Mansfield Report: January 2018

Mansfield Report: January 2018
David Norris hefting a healthy Lower Laguna six-pounder.

Howdy from Port Mansfield! As you are reading this we are only days away from the beginning of a new year. Another year in the books and what a year it has been. WOW! I am so looking forward to this new year and I firmly believe it has many offerings and opportunities. For me, as a fisherman and guide, I look to this new year as one to improve and try and step up my game and focus on “dialing into” fishing and putting folks on the best fish I can.
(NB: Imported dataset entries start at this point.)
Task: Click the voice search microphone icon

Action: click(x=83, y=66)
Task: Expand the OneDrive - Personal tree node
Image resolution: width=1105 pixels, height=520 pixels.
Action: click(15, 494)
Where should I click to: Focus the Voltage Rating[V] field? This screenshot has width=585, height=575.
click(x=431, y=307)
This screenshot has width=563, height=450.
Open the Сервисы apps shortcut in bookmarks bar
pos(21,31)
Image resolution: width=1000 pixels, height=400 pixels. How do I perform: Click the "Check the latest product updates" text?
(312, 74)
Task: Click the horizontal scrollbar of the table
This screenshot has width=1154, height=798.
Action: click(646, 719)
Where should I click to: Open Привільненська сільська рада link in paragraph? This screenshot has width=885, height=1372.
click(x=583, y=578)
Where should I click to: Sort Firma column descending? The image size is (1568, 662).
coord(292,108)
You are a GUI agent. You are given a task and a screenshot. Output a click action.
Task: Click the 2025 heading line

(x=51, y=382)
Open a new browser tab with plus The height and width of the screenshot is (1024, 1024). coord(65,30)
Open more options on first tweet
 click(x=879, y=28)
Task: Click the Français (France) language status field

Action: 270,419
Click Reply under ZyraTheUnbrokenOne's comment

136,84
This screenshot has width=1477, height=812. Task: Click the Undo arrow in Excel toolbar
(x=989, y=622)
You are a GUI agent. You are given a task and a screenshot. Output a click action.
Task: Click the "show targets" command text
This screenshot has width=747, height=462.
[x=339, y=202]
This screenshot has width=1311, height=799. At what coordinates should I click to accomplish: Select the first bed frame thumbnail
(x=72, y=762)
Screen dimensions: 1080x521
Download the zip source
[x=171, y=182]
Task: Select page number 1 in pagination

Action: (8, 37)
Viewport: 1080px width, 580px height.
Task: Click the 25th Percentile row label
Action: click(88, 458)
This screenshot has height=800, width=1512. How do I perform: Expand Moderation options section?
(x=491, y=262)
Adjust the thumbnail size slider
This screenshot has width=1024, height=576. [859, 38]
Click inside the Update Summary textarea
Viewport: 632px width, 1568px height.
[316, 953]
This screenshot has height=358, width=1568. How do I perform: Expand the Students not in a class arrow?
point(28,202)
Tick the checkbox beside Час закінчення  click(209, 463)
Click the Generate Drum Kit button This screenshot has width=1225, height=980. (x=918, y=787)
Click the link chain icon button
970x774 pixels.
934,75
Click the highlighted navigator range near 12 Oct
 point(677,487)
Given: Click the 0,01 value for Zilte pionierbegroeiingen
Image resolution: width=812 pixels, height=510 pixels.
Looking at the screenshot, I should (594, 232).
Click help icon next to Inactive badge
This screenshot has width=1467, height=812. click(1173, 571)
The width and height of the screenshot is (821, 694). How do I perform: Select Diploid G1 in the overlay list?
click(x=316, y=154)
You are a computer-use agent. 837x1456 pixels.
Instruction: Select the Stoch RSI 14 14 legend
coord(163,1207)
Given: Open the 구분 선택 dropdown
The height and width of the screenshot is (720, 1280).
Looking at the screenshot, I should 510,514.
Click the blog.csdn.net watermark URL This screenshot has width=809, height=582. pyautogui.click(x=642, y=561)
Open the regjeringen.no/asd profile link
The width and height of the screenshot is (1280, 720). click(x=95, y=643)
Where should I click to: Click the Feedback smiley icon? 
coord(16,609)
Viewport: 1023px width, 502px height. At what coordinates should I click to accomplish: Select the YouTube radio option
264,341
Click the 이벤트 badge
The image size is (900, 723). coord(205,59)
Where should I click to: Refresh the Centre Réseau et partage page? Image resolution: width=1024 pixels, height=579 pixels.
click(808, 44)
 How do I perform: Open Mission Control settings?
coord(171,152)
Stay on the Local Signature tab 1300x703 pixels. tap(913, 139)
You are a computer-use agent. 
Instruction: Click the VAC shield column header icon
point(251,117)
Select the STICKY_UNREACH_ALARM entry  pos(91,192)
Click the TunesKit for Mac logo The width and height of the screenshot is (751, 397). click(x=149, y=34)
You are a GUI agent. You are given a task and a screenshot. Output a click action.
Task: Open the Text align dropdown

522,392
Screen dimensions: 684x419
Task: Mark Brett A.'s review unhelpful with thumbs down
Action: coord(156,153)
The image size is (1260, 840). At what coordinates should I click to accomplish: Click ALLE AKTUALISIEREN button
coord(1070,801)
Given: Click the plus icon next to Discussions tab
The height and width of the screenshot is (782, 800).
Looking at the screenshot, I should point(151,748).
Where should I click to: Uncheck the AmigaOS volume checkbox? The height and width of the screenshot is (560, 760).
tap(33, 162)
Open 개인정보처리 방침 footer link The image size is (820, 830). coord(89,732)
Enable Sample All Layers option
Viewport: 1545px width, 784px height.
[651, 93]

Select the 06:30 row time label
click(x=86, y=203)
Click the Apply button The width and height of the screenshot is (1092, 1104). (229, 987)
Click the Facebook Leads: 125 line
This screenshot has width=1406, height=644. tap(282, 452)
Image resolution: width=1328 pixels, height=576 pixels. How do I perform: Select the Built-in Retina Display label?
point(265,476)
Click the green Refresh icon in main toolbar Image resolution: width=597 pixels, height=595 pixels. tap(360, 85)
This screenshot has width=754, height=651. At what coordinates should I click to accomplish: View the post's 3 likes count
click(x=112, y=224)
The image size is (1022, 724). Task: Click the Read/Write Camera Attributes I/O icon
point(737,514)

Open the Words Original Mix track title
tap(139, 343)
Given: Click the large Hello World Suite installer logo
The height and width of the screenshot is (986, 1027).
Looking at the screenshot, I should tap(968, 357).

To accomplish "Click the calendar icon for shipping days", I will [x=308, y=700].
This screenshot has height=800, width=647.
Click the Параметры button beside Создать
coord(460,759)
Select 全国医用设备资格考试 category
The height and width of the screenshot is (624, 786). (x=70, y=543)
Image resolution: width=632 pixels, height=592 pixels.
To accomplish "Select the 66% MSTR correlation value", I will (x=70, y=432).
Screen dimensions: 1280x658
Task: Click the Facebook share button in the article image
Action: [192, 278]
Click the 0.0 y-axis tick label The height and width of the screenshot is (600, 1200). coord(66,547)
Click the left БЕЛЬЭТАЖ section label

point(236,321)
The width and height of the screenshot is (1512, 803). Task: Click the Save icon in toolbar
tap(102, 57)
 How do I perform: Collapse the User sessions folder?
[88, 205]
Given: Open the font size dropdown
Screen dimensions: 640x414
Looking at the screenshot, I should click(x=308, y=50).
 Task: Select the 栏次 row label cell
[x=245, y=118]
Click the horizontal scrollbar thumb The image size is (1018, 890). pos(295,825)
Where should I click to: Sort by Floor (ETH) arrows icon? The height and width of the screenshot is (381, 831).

The theme of this article will be about just that, dialing into what the fish are telling you, or not telling you. It will help if you are with a group, such as I am on many trips. Before we get too far into that let me say the weather has been very fishable, for the most part – a few hard northers recently.

Quick side note on northers – I recently was able to fish one, with winds gusting around the 30 to 35 mph mark. I set up near a large drain that led to a depression and the drain was surrounded by a large flat. As the water fell off the flat the fish staged in that depression. If you know of an area like this, consider it if you are fishing during or on the tail end of a norther.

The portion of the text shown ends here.